Ieri sera ho visto l’ultimo di Carlo Verdone, «Si vive una volta
sola», che, come sempre, aspettavo da tempo.
Sono molto affezionato a Verdone, sia come regista, che come attore,
spesso mi basta guardare le sue espressioni per ridere o riflettere.
Purtroppo quest’ultimo lavoro, ostacolato peraltro nella sua uscita
dal covid, conferma il trend discendente del suo cinema, che
credo ormai si possa dire essere arrivato, proprio con quest’opera, al
format del cinepanettone.
Fa strano vedere come si muove oggi un autore che in passato era stato
capace di capolavori come «Compagni di scuola», una pellicola che ho
visto decine di volte, di cui si è da poco celebrato il trentennale,
che ha cambiato persino il linguaggio italiano inserendovi diverse
espressioni idiomatiche, come accaduto in passato per altri capolavori
sia dello stesso Verdone sia di altri, dove c’era un lavoro specifico
sul linguaggio, come Brancaleone.
C’è da dire che la responsabilità di questo livellamento verso il
basso non è solo degli autori, ma, almeno questa è la mia impressione,
della società in generale, che è diventata più cupa, politicamente
corretta, irrigidita e sempre meno disposta a farsi una risata di
gusto.
Non va dimenticato che film come «Un sacco bello» e «Bianco, Rosso e
Verdone», che restano enormi capolavori, sono stati concepiti, girati
e visti in un mondo completamente diverso da quello di oggi, per
sincerarsene basta riguardarli per l’ennesima volta.

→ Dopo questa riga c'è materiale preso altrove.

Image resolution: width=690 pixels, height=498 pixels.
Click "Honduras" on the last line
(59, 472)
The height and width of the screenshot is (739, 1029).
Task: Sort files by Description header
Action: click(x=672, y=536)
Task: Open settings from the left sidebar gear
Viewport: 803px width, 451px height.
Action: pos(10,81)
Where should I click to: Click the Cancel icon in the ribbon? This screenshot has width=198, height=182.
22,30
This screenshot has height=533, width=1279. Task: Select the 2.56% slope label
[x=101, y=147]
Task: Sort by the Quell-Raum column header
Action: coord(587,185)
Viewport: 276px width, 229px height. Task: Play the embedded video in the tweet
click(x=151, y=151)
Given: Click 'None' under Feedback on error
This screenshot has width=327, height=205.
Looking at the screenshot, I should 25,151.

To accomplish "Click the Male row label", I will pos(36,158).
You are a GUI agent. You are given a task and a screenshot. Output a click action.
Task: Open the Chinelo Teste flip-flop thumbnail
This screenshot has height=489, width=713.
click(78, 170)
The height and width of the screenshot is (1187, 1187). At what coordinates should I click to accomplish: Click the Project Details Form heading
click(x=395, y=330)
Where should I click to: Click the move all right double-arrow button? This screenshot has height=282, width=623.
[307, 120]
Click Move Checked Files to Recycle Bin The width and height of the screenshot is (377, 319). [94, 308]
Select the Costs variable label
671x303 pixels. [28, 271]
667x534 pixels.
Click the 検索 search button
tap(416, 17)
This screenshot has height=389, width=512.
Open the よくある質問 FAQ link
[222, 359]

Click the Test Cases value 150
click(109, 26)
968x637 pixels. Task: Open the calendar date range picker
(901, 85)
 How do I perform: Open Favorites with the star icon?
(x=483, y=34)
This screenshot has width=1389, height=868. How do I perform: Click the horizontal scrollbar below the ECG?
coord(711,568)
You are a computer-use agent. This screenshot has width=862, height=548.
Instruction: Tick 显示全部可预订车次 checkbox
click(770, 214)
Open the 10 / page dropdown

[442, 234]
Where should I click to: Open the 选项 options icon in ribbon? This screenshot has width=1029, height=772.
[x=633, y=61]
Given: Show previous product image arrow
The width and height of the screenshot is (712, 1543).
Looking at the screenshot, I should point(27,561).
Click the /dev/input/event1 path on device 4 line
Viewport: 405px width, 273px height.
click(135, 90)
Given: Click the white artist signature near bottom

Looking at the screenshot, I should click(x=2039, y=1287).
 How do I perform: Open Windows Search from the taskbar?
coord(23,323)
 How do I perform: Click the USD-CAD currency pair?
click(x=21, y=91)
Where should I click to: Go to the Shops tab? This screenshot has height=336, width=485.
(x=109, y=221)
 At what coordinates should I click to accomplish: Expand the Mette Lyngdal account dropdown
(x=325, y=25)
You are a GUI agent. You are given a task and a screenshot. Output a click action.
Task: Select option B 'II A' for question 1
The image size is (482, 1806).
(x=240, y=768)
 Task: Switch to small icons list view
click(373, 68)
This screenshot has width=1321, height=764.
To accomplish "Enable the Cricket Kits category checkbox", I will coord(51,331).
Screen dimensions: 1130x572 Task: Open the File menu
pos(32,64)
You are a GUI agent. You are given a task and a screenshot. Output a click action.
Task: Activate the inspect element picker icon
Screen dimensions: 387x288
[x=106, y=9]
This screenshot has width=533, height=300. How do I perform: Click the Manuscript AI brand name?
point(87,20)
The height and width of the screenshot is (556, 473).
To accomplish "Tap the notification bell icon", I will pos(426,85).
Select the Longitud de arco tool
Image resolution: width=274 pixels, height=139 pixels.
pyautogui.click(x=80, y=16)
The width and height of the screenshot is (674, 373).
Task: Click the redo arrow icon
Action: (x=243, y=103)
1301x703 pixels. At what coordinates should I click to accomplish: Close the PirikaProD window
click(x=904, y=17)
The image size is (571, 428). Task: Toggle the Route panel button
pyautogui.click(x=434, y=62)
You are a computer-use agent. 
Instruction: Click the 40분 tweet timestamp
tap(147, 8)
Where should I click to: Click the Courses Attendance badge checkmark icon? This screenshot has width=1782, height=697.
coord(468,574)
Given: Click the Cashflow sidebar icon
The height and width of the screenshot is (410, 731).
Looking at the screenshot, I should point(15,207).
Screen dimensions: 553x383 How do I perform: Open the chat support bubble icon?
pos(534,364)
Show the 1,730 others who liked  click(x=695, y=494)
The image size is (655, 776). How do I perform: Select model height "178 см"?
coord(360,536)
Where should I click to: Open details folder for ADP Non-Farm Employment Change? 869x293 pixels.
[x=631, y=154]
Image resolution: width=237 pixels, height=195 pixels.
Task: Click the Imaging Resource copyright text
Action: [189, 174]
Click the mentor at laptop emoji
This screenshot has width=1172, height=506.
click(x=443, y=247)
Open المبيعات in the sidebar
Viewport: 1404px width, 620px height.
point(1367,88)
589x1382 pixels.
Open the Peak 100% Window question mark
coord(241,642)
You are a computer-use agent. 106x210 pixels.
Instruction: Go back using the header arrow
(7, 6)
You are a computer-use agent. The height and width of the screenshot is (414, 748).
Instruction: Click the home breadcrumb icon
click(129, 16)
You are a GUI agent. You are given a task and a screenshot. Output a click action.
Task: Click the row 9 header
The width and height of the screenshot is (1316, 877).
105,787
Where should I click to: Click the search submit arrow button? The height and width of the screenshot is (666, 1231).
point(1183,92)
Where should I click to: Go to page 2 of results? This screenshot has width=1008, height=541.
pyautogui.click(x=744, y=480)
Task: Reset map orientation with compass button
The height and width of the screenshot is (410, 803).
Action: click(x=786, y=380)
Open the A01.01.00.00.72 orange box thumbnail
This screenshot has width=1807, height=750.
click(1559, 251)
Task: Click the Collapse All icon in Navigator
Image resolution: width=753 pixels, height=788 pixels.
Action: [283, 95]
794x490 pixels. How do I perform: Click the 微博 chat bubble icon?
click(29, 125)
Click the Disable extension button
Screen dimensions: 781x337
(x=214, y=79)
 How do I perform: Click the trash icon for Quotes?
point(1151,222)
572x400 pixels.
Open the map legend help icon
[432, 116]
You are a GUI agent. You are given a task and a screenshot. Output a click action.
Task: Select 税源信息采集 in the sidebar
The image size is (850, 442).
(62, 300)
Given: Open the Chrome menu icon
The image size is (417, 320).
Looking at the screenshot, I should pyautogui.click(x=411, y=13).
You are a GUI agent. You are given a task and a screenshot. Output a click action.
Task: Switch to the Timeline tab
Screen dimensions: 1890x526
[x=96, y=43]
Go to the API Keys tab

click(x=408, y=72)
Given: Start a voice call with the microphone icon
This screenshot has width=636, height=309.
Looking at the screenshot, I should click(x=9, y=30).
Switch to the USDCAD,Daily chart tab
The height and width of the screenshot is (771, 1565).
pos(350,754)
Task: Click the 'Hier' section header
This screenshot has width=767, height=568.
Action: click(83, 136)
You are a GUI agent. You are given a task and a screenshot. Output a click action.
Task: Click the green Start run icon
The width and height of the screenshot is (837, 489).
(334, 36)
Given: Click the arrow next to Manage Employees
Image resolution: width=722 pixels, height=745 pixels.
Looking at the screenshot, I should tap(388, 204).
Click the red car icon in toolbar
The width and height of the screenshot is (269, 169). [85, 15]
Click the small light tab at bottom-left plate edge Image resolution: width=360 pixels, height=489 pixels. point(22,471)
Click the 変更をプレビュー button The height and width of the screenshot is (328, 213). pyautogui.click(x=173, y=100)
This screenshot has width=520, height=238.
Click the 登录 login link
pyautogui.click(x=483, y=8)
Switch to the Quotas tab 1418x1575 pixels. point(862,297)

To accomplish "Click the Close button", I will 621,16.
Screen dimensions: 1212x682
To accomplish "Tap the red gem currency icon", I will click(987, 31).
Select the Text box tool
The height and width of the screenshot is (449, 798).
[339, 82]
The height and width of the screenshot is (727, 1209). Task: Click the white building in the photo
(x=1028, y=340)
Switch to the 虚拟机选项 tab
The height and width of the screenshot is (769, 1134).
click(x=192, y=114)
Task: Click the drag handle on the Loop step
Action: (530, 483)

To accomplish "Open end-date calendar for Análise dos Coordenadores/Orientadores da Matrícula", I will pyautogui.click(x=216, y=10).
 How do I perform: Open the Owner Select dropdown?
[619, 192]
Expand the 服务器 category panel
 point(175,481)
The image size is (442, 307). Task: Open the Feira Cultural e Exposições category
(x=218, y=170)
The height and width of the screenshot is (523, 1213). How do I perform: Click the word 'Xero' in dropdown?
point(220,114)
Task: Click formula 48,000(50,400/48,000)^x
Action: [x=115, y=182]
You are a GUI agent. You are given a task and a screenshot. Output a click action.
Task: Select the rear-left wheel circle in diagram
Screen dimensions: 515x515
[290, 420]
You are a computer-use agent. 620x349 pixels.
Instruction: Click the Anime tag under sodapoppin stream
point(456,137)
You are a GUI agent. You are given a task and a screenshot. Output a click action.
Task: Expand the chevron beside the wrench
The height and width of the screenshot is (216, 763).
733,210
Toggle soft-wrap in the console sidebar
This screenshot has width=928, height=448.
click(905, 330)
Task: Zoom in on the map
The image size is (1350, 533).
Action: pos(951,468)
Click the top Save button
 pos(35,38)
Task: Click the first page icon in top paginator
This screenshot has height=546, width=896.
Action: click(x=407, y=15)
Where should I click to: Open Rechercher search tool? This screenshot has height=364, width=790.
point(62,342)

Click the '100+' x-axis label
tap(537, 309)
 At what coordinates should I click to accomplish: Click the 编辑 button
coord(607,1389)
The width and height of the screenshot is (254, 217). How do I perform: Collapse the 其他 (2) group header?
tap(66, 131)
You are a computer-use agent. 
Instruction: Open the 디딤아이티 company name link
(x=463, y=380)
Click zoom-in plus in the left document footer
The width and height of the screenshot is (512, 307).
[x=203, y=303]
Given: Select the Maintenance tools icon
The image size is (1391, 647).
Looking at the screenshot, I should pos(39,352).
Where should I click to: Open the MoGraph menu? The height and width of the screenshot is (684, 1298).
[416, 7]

In quei primi film, i protagonisti spendevano l’estate girando a piedi
per le strade di Roma, nelle ultime opere invece visitano posti da
sogno, fermandovisi a soggiornare, a bordo di grandi SUV,
perfettamente in linea con molti cinepanettoni del passato che, guarda
caso, si chiamavano «Natale a Montecarlo» e «Natale a Cortina».
Del film di Natale ci sono tutti gli ingredienti:
– gli amici che si fanno gli scherzi a vicenda, virando in qualche
caso, ma ancor più penosamente, verso «Amici miei» (ma il plagio
stesso fa parte di questo genus cinematografico);
– i culi, mostrati sempre con un pretesto o con altro;
– i luoghi di vacanza;
– uno che impara di essere cornuto;
– incontri sessuali equivoci;
– trama estremamente prevedibile, piuttosto banalotta e scontata.
Manca solo il portiere d’albergo gay, insomma.
Alla fine il film l’ho guardato volentieri, anche se non lo rivedrei,
perché Carlo é sempre Carlo, mi e ci ha regalato tante di quelle
emozioni dolce e amare che lo poss(Ian)o guardare volentieri anche
quando fa cose meno riuscite come questa.
Vorrei pensare che é lui a non averne più voglia, di fare bei film in
cui si ride di gusto, magari é diventato vecchio, si é stancato, come
accade a tanti, ma la mia poco piacevole – ma, temo, fondata – idea è
che sia il mondo intorno a lui, a tutti noi, ad essere cambiato e ad
aver reso più difficile fare quelle commedie meravigliose che noi
Italiani sapevamo fare così bene solo qualche decennio fa.
Nanni Moretti gridava che ci meritavamo Alberto Sordi, forse questa
società di adesso si merita il Verdone piuttosto annacquato di oggi.